ABDULLAH VOLKAN UÇAK: HAYATIM KARARDI
Ankara’da yapılan bir operasyonda gözaltına alınıp tutuklandıktan sonra kamuoyunda “sahte psikolog” olarak lanse edilen Abdullah Volkan Uçak, İrlanda’daki Dublin Üniversitesi’nden uluslararası geçerliliği olan psikolog diploması olduğunu ancak Türkiye’de çalışabilmek için denklik almak isterken internet üzerinden tanıştığı kişilere e-Devlet şifresini verdikten sonra hayatının karardığını iddia etti. 40 gün tutuklu kaldıktan sonra sanığın ifadesi üzerine serbest kaldığını söyleyen Uçak, kendisinin sahte psikolog olmadığını söyledi.
‘PUANLAR DEĞİŞTİRİLDİ’ İDDİASINA ÖSYM’DEN YALANLAMA
İletişim Başkanlığı Dezenformasyonla Mücadele Merkezi’den yapılan açıklamada şöyle denildi: “ÖSYM Başkanlığı’na ait sistemler dış erişime açık olmayan, kapalı devre bir altyapıyla çalışmakta; tüm kullanıcı işlemleri anlık olarak izlenmekte ve detaylı şekilde kayıt altına alınmaktadır.
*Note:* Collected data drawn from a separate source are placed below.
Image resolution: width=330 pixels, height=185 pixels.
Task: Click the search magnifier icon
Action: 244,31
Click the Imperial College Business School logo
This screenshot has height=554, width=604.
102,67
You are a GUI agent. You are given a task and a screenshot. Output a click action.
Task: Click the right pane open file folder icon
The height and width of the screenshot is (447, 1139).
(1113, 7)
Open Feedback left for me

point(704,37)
Bu nedenle ÖSYM’ye ait sınav sonuçları, yerleştirme verileri ve aday puanlarına dışarıdan müdahale edilmesi teknik olarak mümkün değildir. Kurum tarafından düzenli aralıklarla yürütülen teknik denetim ve güvenlik kontrollerinde de dijital altyapıda herhangi bir veri sızıntısı ya da dış müdahale bulgusuna rastlanmamıştır. Bilgi teknolojilerine ilişkin tüm süreçlere dair kayıtlar, kurum tarafından eksiksiz ve şeffaf biçimde arşivlenmektedir. Kamuoyunda güvensizlik oluşturmaya yönelik spekülatif içeriklere itibar edilmemesi, yalnızca resmi açıklamalara itimat edilmesi önem arz etmektedir.”
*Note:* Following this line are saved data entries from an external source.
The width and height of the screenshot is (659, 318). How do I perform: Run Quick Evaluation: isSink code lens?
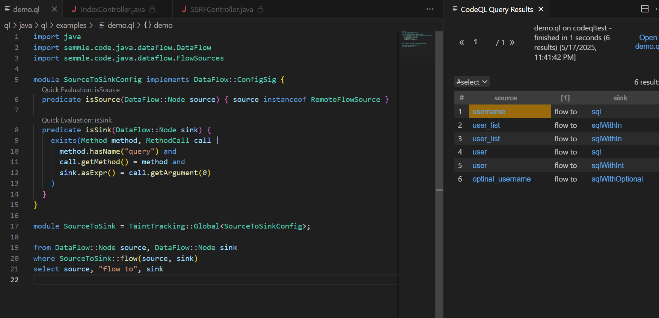[77, 120]
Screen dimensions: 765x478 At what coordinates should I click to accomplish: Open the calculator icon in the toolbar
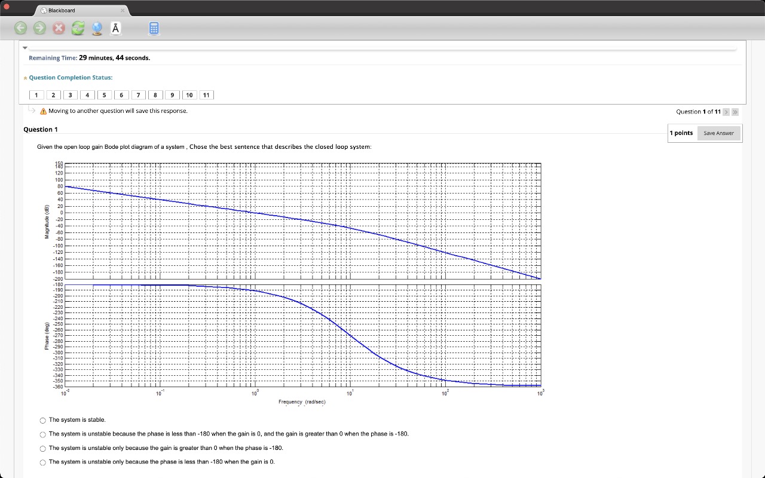pyautogui.click(x=154, y=28)
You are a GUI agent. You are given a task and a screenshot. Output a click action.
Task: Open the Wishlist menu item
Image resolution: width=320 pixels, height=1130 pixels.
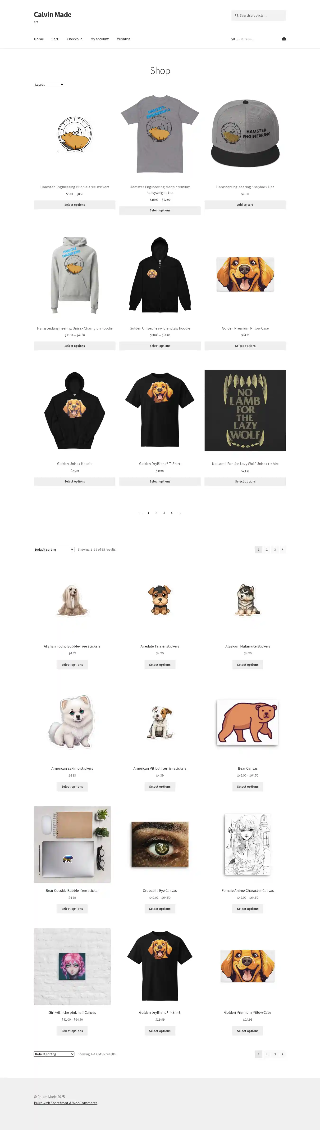(x=123, y=39)
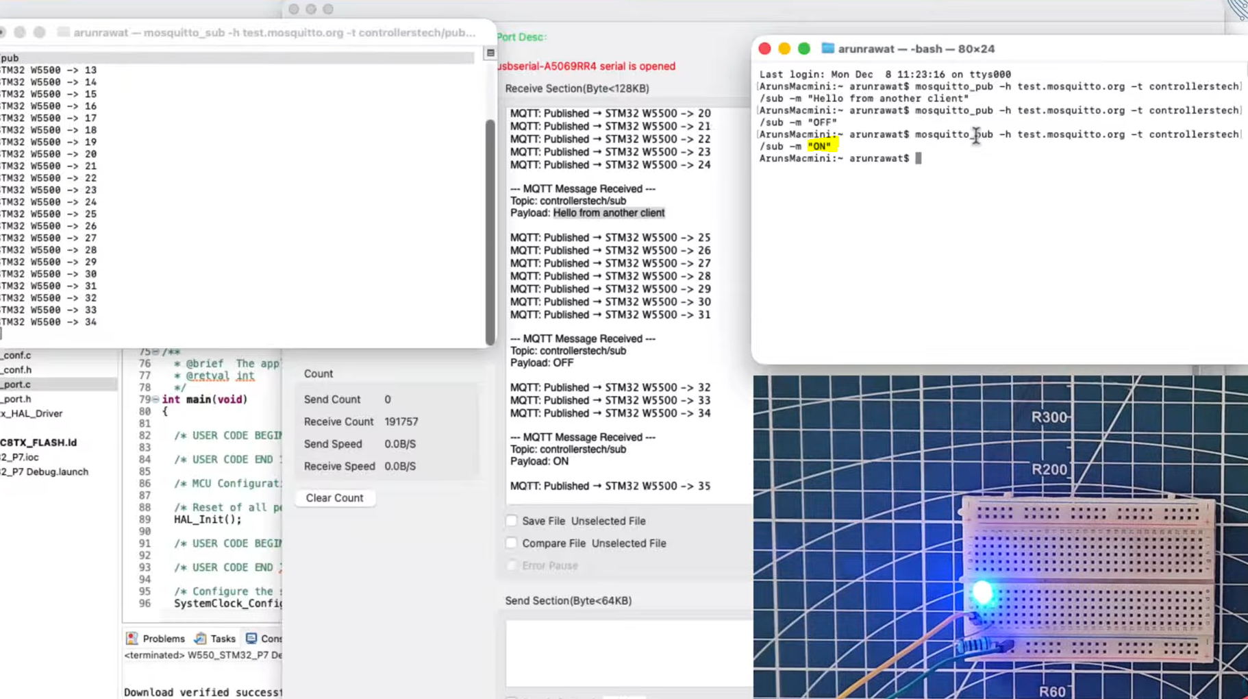Collapse the main function fold marker
1248x699 pixels.
155,399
Akdeniz Üniversitesi Rektörlüğü de yaptığı açıklamada “Akdeniz Üniversitesi tarafından düzenlenen hiçbir resmi belge ya da diploma, kopyalanan bu e-imza kullanılarak oluşturulmamış ve işlem görmemiştir” dedi.
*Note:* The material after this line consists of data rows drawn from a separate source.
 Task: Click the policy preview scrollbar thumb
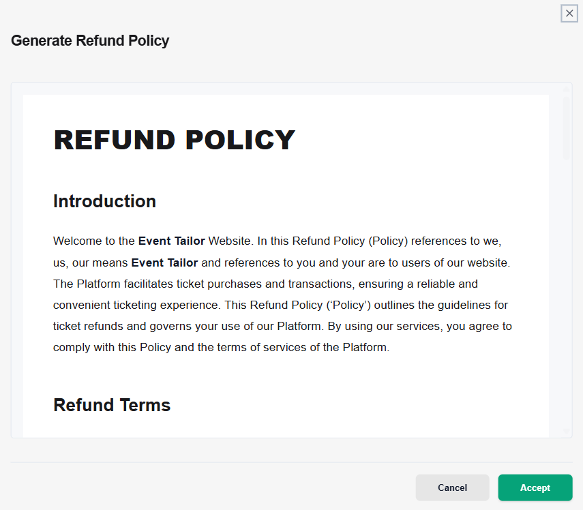566,128
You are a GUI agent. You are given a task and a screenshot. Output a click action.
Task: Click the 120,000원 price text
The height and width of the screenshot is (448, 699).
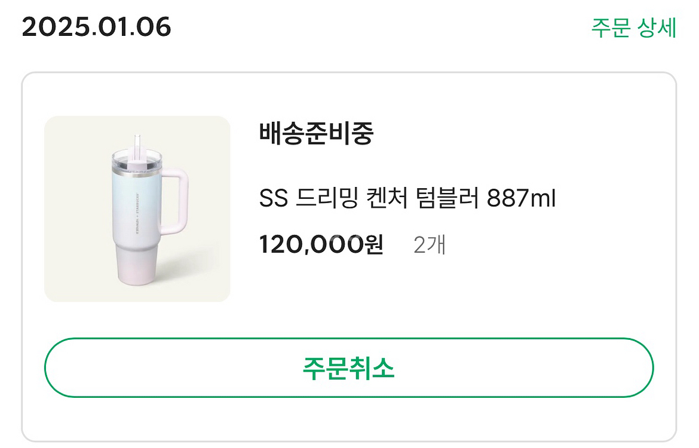pyautogui.click(x=321, y=245)
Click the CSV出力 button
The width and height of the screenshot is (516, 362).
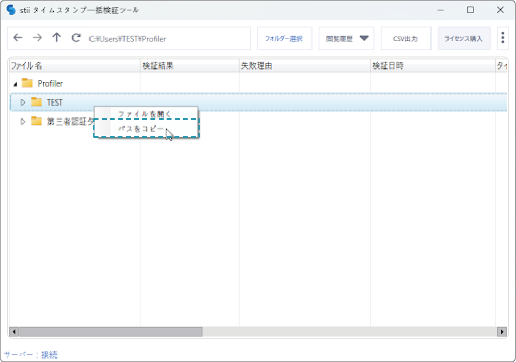pos(406,39)
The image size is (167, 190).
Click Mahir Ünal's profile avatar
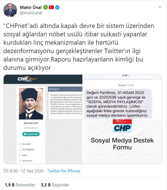tap(10, 10)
220 KİŞİ HAKKINDA ADLİ İŞLEM YAPILDI
Adalet Bakanı Yılmaz Tunç, usulsüz diploma soruşturmasıyla ilgili sosyal medyadan yaptığı paylaşımda şunları söyledi: “Ankara Cumhuriyet Başsavcılığı tarafından 13 Ağustos 2024 tarihinde başlatılan soruşturmalar kapsamında bazı kamu kurumlarının bilişim sistemlerine girerek sahte elektronik imzalarla işlem yaptıkları tespit edilen şüpheliler hakkında 21 Mayıs 2025 tarihinde kamu davası açılmıştır. Gizli olarak yürütülen soruşturma sürecinde elde edilen deliller doğrultusunda farklı zamanlarda yakalama ve gözaltı işlemleri gerçekleştirilmiş, 220 kişi hakkında adli işlem yapılmış, 199 şüpheli hakkında kamu davası açılmıştır. Bunlardan 37’si hakkında tutuklama kararı verilmiş, 150 kişi hakkında adli kontrol hükümleri uygulanmıştır. Soruşturma kapsamında ortaya çıkan bilgiler, gelişmeler, atılan hukuki adımlar, başta yargı olmak üzere devletimizin tüm ilgili kurum ve kuruluşlarıyla kararlılıkla yürütülen soruşturma ve kovuşturmaların bir sonucudur. Suç teşkil eden, kamu düzenini bozan, devlet kurumlarının saygınlığını zedelemeye yönelik her türlü eylem karşısında, hukukun üstünlüğü ilkesi doğrultusunda gerekli tüm adımlar gecikmeksizin atılmaktadır. Bu süreçte devam eden soruşturma ve kovuşturmalara ilişkin kamuoyunu yanıltmaya yönelik dezenformasyon amaçlı açıklamalara itibar edilmemelidir.”